--- EXCERPTED RECORDS ---

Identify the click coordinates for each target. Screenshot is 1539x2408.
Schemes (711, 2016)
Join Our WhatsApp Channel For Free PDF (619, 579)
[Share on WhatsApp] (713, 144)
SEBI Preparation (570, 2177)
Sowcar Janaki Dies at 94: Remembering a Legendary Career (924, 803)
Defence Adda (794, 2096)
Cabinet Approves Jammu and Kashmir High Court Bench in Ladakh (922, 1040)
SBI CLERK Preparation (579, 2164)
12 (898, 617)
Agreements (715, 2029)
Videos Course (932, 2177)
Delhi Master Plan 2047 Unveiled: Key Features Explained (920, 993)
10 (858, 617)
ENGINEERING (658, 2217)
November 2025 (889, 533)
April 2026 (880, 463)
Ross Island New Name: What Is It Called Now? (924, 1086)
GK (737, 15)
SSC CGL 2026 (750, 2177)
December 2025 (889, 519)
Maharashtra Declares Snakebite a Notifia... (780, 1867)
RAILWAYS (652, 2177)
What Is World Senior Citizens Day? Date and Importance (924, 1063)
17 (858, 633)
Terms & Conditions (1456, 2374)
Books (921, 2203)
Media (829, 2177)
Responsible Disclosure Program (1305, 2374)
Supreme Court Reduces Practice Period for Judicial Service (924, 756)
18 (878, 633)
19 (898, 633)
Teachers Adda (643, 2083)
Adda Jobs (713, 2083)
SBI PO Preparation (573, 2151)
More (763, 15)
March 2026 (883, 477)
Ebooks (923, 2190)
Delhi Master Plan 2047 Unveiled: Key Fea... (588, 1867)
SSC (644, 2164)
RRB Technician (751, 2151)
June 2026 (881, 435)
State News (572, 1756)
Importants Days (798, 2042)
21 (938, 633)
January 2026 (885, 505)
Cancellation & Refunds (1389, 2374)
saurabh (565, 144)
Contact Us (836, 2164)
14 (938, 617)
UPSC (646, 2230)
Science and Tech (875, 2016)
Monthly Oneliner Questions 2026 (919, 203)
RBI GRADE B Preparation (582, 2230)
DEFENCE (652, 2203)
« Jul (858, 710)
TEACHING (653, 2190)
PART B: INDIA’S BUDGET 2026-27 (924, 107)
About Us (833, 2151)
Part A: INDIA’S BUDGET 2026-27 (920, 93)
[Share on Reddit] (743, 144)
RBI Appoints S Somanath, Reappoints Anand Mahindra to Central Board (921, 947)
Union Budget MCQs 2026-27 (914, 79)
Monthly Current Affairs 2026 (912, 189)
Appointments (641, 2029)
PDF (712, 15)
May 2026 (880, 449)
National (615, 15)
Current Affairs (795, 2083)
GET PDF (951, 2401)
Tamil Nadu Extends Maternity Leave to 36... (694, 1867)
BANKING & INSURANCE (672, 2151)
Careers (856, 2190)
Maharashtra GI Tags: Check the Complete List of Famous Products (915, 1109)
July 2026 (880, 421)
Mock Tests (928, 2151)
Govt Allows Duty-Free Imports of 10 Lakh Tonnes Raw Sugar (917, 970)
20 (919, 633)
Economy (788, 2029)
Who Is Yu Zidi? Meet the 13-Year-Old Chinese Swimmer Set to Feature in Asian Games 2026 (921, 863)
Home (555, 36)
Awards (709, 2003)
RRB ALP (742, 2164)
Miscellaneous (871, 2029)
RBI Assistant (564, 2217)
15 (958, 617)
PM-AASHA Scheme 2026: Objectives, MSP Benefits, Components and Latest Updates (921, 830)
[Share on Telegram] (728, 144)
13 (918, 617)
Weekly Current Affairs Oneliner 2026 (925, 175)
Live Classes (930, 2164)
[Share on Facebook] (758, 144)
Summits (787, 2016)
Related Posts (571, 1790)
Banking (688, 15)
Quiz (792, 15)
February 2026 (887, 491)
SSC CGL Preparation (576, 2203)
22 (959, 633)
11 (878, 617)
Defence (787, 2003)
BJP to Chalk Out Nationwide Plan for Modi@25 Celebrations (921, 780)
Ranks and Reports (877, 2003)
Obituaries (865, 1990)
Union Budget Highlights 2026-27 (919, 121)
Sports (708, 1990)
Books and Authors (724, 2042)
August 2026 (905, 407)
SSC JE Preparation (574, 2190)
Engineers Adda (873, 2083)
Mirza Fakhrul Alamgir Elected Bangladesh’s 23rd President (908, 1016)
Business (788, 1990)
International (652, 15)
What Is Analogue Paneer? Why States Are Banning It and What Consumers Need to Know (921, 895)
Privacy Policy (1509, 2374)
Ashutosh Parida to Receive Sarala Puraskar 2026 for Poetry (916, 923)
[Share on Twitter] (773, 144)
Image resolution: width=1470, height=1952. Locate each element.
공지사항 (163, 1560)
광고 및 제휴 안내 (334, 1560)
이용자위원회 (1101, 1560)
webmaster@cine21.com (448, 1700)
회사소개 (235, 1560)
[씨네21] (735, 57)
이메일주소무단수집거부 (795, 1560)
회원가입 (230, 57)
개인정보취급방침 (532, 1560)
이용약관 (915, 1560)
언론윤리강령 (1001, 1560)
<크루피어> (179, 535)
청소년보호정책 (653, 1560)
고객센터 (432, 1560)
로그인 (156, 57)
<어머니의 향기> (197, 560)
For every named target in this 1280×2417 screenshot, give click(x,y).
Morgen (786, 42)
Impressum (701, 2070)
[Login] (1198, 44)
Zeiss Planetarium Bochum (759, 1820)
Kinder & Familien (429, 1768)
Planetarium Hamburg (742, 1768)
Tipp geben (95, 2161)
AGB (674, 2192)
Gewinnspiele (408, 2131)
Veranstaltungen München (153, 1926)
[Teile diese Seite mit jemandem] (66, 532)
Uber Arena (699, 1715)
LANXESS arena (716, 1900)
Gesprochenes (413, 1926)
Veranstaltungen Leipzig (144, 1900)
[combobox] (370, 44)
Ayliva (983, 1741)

---

ASSIGNMENT: Begin with the line containing "이메일주소무단수집거부 (795, 1560)" and retype it and each line after it through the end of the records, keeping them exact and including nothing more.

SOLUTION FOR THIS PROBLEM:
이메일주소무단수집거부 (795, 1560)
회원가입 (230, 57)
개인정보취급방침 (532, 1560)
이용약관 (915, 1560)
언론윤리강령 (1001, 1560)
<크루피어> (179, 535)
청소년보호정책 (653, 1560)
고객센터 (432, 1560)
로그인 (156, 57)
<어머니의 향기> (197, 560)
For every named target in this 1280×2417 screenshot, give click(x,y).
Morgen (786, 42)
Impressum (701, 2070)
[Login] (1198, 44)
Zeiss Planetarium Bochum (759, 1820)
Kinder & Familien (429, 1768)
Planetarium Hamburg (742, 1768)
Tipp geben (95, 2161)
AGB (674, 2192)
Gewinnspiele (408, 2131)
Veranstaltungen München (153, 1926)
[Teile diese Seite mit jemandem] (66, 532)
Uber Arena (699, 1715)
LANXESS arena (716, 1900)
Gesprochenes (413, 1926)
Veranstaltungen Leipzig (144, 1900)
[combobox] (370, 44)
Ayliva (983, 1741)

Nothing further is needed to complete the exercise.